Federal University of Santa Catarina, Campus Universitário, Trindade, Florianópolis, Santa Catarina, Brazil.
Int J Health Serv. 2021 Apr;51(2):155-166. doi: 10.1177/0020731420979808. Epub 2020 Dec 15.
Research on healthcare inequities has centralized whether marginalized racial, gender, or socioeconomic (SES) groups are afforded equitable access to care, yet scant investigations have focused on how race intersects with other social statuses to shape difficulty accessing health services. Contextual specificity has also been under-researched in this field of knowledge. Data from 59,249 respondents 18 years of age and over from the 2013 Brazilian National Health Survey were analyzed using multilevel regressions models. We test 3 hypotheses: racial, gender, and socioeconomically oppressed groups are each more likely to report difficulty accessing health services (H1); compared to high-SES white men, low-SES Black women report expressively higher frequencies of the outcome (H2); and intersectional healthcare inequities are larger among low-SES Brazilian states (H3). Partially supporting H1 and H2, results suggest that race and SES, but not gender, are each strong predictors of difficulty accessing healthcare, with low-SES Black respondents facing the highest odds of reporting this outcome. Although H3 was not supported, intersectional groups residing in low-SES Brazilian states were more likely to report difficulty accessing healthcare. This study demonstrated that, together with contextual specificity, the intersections of race with other axes of marginalization should be at the forefront of research and policy addressing healthcare inequities.

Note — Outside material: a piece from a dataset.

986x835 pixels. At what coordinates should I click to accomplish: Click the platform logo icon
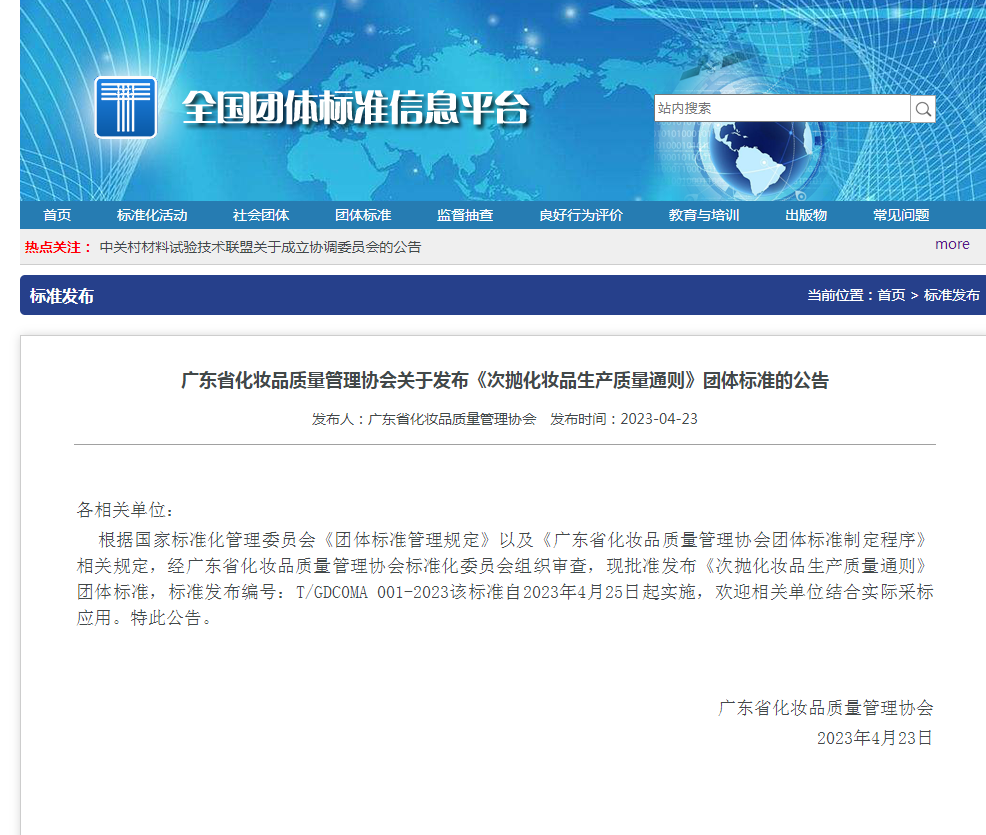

卫生保健不公平现象的研究集中在边缘化的种族、性别或社会经济地位(SES)群体是否能够公平获得医疗保健,但几乎没有研究关注种族如何与其他社会地位交织在一起,从而影响获得卫生服务的难度。在这一知识领域,具体背景也研究不足。本研究使用多层次回归模型分析了来自 2013 年巴西国家卫生调查的 59249 名 18 岁及以上受访者的数据。我们检验了 3 个假设:种族、性别和社会经济地位受压迫群体更有可能报告获得卫生服务的困难(H1);与高 SES 的白人男性相比,低 SES 的黑人女性报告该结果的频率明显更高(H2);低 SES 的巴西州存在更大的交叉性医疗保健不公平现象(H3)。部分支持 H1 和 H2 的结果表明,种族和 SES 而不是性别,都是获得医疗保健困难的强有力预测因素,低 SES 的黑人受访者报告这种结果的可能性最高。尽管 H3 未得到支持,但居住在低 SES 巴西州的交叉群体更有可能报告获得医疗保健的困难。本研究表明,除了具体背景外,种族与其他边缘化轴线的交叉点应该成为研究和政策解决医疗保健不公平现象的重点。